WHAT NEEDS TO BE DONE:
Gather all lines in the data that hold the string "computer".
= Beginning of Section =
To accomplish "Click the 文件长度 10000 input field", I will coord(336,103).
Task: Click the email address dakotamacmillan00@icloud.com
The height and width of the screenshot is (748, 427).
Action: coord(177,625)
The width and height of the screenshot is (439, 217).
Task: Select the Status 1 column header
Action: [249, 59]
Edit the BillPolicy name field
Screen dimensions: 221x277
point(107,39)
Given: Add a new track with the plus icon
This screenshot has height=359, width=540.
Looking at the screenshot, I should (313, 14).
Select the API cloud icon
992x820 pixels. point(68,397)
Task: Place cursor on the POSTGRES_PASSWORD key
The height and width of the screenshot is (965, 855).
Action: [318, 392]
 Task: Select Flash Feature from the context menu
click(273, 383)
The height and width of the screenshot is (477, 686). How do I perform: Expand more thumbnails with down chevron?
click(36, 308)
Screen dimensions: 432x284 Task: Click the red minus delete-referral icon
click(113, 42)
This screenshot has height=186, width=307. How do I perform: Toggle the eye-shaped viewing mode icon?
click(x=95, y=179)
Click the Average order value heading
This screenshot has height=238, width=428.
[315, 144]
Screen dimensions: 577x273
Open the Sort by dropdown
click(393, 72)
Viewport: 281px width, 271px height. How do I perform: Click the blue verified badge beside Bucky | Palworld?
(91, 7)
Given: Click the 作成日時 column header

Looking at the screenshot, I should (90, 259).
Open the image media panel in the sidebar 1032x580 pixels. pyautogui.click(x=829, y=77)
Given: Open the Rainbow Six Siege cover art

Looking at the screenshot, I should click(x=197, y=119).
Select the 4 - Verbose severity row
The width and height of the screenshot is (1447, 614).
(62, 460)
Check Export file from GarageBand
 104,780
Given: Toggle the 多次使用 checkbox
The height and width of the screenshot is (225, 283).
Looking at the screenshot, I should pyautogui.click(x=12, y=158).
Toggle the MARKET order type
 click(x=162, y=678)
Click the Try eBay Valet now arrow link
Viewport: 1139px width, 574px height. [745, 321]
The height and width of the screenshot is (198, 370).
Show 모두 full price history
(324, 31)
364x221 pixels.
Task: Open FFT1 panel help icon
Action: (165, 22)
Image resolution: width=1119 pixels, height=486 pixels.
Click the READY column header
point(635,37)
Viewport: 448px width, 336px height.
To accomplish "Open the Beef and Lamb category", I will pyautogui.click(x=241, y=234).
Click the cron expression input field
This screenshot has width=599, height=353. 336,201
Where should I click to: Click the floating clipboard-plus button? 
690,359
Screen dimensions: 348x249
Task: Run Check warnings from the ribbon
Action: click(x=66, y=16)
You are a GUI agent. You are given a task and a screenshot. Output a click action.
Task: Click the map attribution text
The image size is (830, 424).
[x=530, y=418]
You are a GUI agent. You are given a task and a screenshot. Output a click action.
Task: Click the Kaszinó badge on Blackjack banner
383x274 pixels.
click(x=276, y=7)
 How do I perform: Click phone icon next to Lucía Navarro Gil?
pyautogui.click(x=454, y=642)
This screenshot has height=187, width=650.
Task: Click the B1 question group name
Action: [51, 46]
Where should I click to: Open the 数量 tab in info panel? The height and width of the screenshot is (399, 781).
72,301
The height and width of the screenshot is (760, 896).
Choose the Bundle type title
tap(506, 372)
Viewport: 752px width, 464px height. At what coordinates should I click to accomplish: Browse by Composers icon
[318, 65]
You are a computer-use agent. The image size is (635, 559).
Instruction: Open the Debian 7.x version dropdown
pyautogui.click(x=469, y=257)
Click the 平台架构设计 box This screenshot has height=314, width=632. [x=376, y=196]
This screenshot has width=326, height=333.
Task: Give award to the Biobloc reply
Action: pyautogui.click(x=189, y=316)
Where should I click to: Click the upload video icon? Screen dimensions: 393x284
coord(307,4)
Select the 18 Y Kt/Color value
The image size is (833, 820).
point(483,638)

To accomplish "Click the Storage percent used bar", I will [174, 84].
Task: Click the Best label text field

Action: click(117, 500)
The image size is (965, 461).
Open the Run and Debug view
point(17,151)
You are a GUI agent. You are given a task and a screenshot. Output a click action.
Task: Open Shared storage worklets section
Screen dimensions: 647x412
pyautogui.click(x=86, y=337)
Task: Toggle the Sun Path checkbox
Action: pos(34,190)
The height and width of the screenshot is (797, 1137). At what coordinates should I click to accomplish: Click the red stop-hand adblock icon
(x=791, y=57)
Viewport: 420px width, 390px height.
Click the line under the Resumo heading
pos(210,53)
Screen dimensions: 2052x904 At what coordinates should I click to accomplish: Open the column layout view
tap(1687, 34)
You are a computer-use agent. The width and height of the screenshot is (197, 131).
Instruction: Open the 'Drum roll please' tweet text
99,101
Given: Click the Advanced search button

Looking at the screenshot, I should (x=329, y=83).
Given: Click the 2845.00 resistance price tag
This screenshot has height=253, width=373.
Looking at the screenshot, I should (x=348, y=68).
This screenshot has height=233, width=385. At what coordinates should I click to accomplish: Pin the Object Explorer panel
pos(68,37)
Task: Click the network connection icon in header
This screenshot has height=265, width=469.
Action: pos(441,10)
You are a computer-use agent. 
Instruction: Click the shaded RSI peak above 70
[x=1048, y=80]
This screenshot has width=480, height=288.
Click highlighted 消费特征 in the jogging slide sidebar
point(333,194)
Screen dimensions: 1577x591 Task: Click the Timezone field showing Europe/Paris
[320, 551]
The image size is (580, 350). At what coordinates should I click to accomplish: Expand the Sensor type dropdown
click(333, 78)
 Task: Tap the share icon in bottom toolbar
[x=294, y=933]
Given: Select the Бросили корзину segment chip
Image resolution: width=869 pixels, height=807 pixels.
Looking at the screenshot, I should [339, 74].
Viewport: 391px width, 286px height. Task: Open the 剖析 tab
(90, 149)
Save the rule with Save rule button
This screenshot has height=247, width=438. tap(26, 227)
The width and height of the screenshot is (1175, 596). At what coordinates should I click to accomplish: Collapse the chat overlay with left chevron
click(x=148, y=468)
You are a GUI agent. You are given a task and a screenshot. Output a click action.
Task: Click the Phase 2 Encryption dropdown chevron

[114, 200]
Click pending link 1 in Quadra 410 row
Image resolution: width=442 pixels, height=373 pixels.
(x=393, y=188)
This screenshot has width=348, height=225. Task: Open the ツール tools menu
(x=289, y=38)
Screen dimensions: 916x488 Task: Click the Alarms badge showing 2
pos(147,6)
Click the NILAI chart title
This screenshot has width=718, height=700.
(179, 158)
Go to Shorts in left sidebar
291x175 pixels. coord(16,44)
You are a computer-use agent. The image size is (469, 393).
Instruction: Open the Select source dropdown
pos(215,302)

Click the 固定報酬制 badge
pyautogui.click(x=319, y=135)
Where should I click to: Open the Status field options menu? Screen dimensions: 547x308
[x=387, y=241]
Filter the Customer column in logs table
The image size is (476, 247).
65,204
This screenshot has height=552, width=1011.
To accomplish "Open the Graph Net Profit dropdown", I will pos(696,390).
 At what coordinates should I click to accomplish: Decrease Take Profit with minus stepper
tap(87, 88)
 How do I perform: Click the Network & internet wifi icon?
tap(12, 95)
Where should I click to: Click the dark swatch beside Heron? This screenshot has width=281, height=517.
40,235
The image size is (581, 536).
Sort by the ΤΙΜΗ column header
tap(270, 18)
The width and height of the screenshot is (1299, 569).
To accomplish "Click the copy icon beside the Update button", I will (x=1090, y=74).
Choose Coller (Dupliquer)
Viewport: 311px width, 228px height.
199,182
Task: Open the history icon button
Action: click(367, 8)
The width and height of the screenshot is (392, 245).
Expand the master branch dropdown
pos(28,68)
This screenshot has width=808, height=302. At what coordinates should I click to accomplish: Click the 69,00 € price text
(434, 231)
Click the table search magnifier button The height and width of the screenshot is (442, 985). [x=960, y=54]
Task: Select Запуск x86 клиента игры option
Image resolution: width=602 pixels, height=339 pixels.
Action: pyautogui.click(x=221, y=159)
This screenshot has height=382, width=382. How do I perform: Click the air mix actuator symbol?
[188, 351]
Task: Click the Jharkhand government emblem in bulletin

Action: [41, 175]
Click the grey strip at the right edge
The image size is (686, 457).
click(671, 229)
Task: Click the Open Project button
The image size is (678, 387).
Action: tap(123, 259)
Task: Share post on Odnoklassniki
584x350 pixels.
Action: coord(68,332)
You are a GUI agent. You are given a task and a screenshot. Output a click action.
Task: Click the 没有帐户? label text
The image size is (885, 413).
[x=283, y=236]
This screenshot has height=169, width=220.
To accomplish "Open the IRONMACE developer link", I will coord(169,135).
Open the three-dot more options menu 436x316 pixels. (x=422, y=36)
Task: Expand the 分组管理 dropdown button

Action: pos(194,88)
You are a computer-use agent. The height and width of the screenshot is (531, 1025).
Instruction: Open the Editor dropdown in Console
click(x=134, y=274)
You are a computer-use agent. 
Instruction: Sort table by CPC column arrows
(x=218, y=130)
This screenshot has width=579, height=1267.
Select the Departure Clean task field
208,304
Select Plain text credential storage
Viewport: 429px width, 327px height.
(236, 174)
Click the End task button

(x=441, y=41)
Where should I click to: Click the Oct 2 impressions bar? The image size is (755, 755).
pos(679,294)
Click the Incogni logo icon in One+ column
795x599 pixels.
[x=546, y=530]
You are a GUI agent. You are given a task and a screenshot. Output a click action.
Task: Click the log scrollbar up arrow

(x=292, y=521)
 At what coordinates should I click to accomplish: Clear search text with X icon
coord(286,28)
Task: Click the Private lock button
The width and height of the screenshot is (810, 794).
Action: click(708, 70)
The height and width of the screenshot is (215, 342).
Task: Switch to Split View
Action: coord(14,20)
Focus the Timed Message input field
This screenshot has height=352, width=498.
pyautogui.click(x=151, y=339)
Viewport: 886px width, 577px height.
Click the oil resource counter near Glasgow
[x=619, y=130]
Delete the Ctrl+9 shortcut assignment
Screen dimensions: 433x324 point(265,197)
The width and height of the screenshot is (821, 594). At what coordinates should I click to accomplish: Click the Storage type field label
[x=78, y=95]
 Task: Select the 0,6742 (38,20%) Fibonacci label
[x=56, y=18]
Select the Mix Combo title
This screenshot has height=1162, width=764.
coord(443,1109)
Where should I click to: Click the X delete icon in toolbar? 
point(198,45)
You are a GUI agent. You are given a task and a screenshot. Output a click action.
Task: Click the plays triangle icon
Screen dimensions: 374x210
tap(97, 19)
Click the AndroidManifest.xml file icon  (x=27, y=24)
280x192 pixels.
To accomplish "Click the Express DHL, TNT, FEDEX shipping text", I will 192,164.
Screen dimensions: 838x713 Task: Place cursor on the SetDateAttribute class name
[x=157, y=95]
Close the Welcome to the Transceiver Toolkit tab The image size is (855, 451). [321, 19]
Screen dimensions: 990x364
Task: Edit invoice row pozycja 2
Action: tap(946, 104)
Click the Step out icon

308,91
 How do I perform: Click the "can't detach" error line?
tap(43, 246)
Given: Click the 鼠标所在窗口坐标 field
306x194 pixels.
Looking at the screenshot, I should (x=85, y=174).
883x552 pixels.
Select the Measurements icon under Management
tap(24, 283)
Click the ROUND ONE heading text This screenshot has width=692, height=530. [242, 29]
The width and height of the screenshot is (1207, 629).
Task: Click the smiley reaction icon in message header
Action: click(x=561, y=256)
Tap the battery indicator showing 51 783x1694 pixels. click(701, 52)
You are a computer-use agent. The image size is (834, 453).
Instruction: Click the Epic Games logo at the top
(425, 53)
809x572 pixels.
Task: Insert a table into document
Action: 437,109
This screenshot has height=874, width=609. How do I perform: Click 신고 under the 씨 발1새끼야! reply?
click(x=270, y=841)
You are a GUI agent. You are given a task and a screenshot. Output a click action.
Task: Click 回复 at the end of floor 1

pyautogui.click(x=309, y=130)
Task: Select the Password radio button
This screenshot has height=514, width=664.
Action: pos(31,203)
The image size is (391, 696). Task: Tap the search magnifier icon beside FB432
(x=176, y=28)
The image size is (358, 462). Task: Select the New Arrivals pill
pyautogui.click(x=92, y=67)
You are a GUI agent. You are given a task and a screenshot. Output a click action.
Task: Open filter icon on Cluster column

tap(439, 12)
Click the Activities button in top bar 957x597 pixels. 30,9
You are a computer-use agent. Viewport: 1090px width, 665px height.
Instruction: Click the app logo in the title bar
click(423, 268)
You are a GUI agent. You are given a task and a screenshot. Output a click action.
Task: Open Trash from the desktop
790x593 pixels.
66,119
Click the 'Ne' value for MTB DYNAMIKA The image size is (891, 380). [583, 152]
= End of Section =
RESPONSE AREA:
You are a computer-use agent. The image size is (635, 559).
You are a computer-use agent. The width and height of the screenshot is (197, 131).
You are a computer-use agent. 
You are a computer-use agent. The image size is (469, 393).
You are a computer-use agent. The height and width of the screenshot is (531, 1025).
You are a computer-use agent. 
You are a computer-use agent. The image size is (834, 453).
You are a computer-use agent. Viewport: 1090px width, 665px height.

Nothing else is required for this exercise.